Lactose intolerance can have different origins, and, despite intolerance, varying levels of lactose are often tolerated. Lactose intolerance is not that common in Denmark and northern European countries and actual lactose allergy is rare. Lactose intolerance, however, is extremely common in Asian countries. Focus on this issue is increasing, in general. Milk protein allergy is the most common allergy in infants and young children that affects 2-3% of this population.
Lactose is a natural part of whole milk products, including human breastmilk and cow’s milk. Lactose intolerance is present when the infant produces little or no lactase in the small intestine. Lactase is the enzyme needed for digestion of lactose. Undigested lactose will enter the colon and serve as substrate for fermentation by bacteria. Fermentation products include gases to cause clinical symptoms.
Clinical symptoms include one or more of for instance stomach-ache, abdominal bloating, diarrhoea and nausea. Clinical symptoms can cause impaired growth and failure to thrive if persistent without treatment. Feeding the infant, a lactose free diet or leaving out lactose from the diet of the lactating mother, is the treatment of choice. The aim of the treatment is to provide enough nutrition to infants suffering from lactose intolerance and ensure their ability to grow and thrive. Avoiding lactose will prevent malabsorption and fermentation of undigested lactose with appearance of related clinical symptoms.
Normal break down of proteins, into smaller peptides and amino acids, is needed for their absorption in the intestine.
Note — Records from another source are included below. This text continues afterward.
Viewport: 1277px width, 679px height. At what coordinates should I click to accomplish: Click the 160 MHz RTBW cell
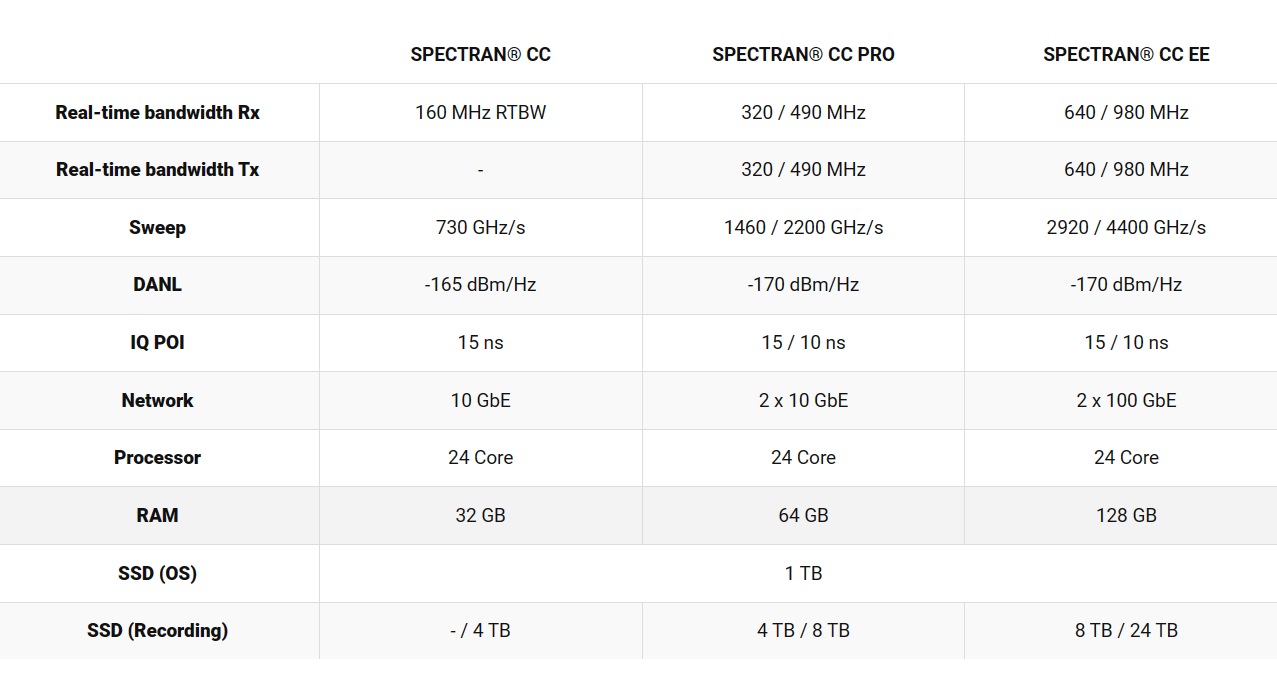[x=480, y=112]
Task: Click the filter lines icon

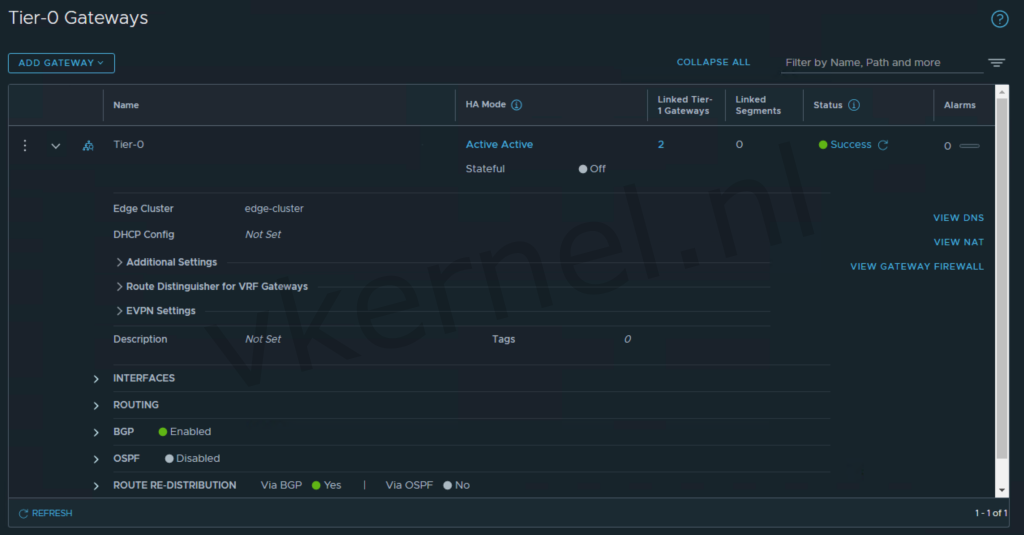Action: [996, 63]
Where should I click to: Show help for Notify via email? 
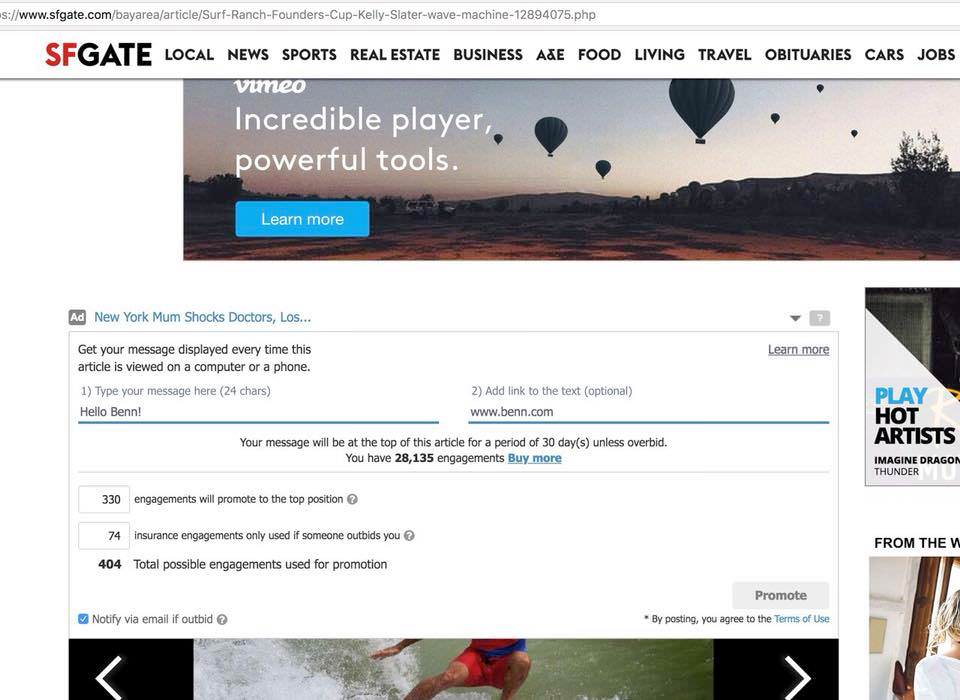click(222, 619)
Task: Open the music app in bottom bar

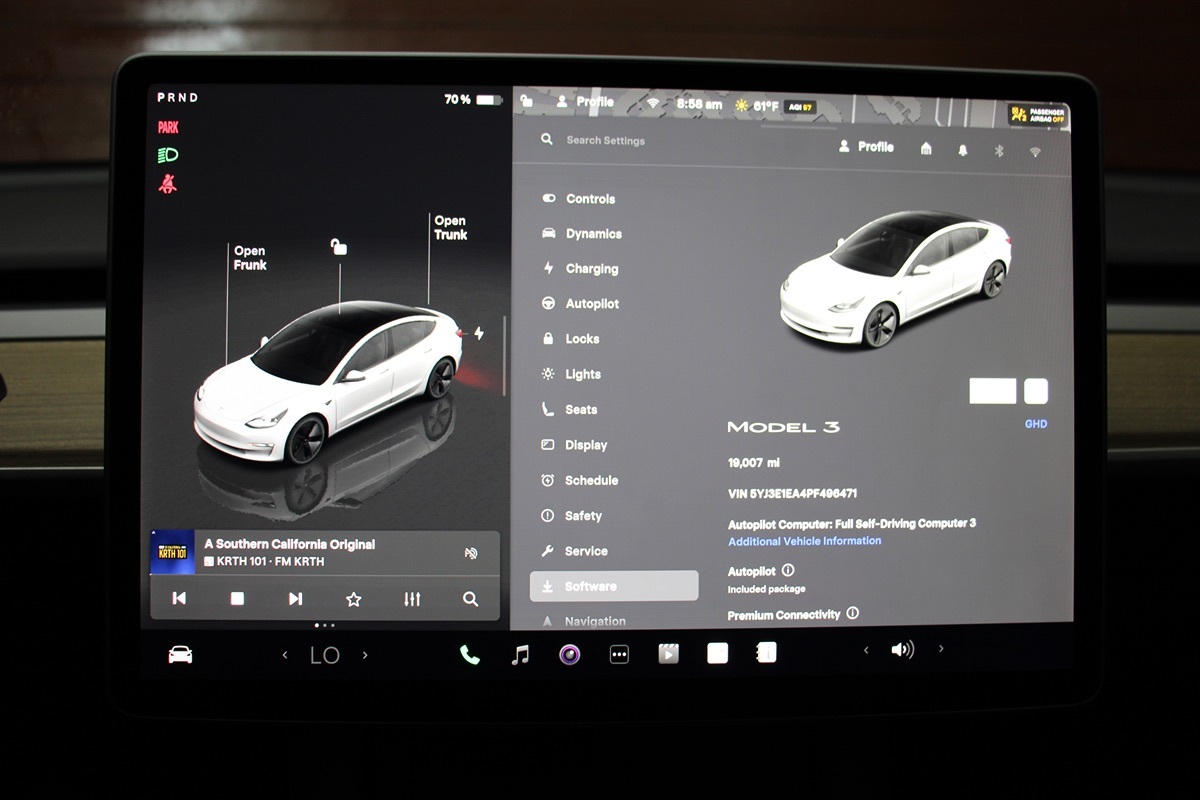Action: click(520, 655)
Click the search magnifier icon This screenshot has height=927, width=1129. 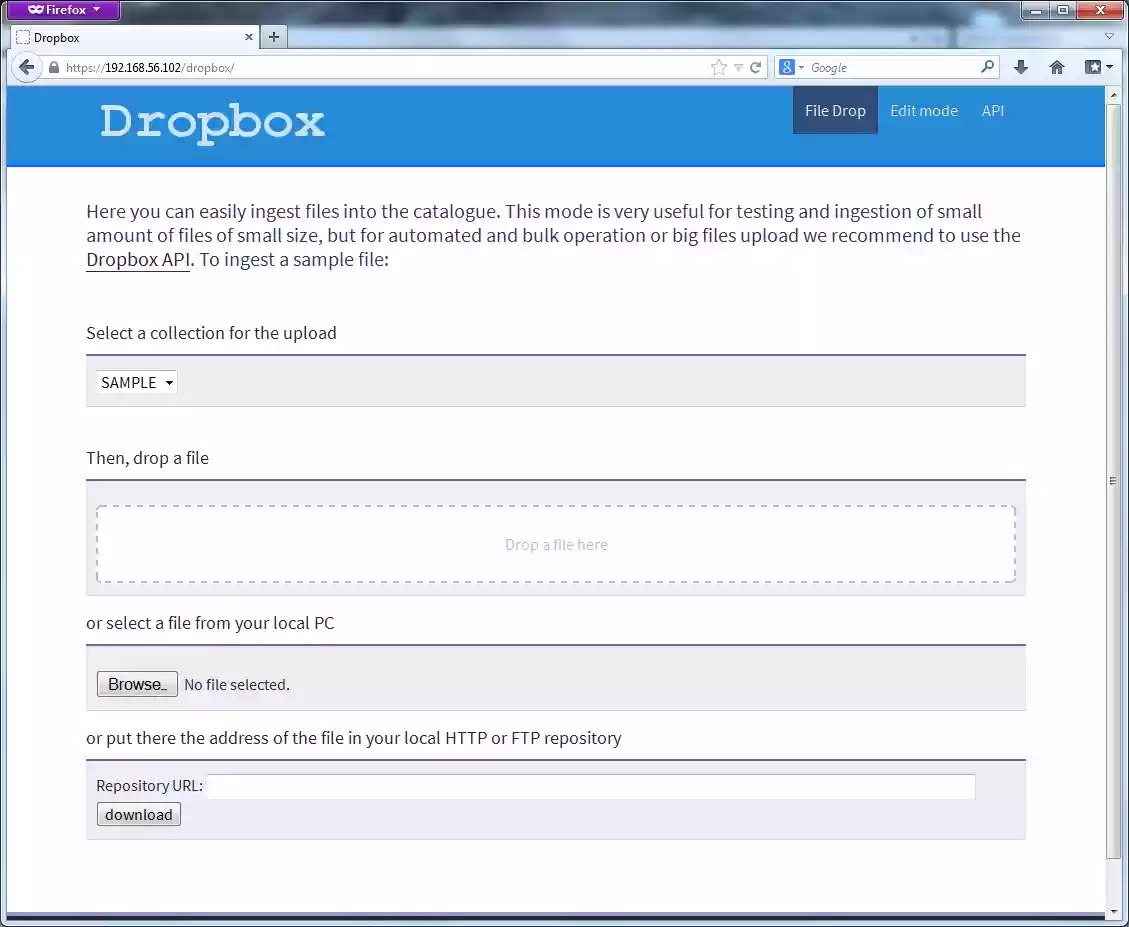tap(988, 67)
An infant may present with milk protein allergy, if the capacity to break down proteins is not fully developed, or not present due to other underlying circumstances. Clinical symptoms include for instance stomach-ache, constipation, dermatitis and failure to thrive.
Infants that are truly allergic to milk protein, will benefit from infant formula with fully hydrolysed proteins. Infant formula with extensively hydrolysed proteins provides an alternative to standard cow’s milk infant formula. The recommendation for infants with cow’s milk allergy, or in risk of developing this type of allergy, is to be breastfed. Milk protein allergy is extremely rare in breastfed infants. Partially hydrolysed infant formulas are meant for infants that are in risk of developing milk protein allergy. Partially hydrolysed formulas are not intended for infants with cow’s milk allergy.
At risk refers to parents or siblings being allergic and may also relate to risk of autoimmune diseases. The benefit of feeding infants, at risk of developing milk protein allergy, with partly hydrolysed protein is to avoid development of illness and needs for specialised medical nutrition.